28 August 2006

Speaking of Prizes: Pinter on "Art, Truth & Politics"

Harold Pinter. Photo: © Martin Rosenbaum

I recall reading about the Nobel Lecture Harold Pinter delivered upon receiving the 2005 Prize for Literature but I had never actually read it. Pinter's title is "Art, Truth & Politics" and it seems appropriate to note it here. He issues a scathing public indictment of our - very bipartisan - American foreign policy in the post-WWII era. The intervening period has done nothing to diminish the relevance of Pinter's views. If you think this is perhaps an overstatement consider this Prisoner of War Game; I came across it while exploring the NobelPrize.org site. It aims to establish whether the persons playing has sufficient grasp of the Geneva Conventions to be placed in charge of a POW camp. Is there anyone in the upper reaches of the Bush administration who might pass this test?

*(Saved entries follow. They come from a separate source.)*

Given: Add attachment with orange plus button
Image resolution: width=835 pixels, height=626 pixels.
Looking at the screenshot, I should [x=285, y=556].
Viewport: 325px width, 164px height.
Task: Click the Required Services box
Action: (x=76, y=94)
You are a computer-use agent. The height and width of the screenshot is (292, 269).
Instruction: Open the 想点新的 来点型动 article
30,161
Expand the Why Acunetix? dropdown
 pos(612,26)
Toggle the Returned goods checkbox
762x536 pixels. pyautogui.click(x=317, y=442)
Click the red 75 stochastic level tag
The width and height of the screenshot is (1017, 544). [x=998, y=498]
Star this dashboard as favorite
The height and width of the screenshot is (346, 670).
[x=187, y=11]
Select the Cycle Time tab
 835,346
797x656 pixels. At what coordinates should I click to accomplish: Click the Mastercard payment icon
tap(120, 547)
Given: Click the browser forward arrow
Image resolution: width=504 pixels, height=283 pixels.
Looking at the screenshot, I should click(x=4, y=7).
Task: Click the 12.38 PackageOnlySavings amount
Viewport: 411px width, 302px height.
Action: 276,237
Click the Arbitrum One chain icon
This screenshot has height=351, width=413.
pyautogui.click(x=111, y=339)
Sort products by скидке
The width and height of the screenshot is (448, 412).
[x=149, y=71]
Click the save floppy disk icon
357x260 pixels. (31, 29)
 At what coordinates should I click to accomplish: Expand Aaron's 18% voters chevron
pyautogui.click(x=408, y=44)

I am sure that my many conservative (& liberal!) readers will object that Pinter is trying to establish some sort of unjustified "moral equivalence" between the massive political crimes of the USSR and the actions of the United States. I would urge such readers not to be simple-minded. Read his lecture as though it is possible to hold more than one thought in mind at the same time. Yes, the USSR was a totalitarian regime that systematically committed vast political atrocities. That is one thought. In addition, during the same period, and since that time, the United States has engaged in many policies that also were misguided and criminal (before you object think only "The Bombing of Cambodia"). That is a different thought, one completely consistent with the first. Thanks.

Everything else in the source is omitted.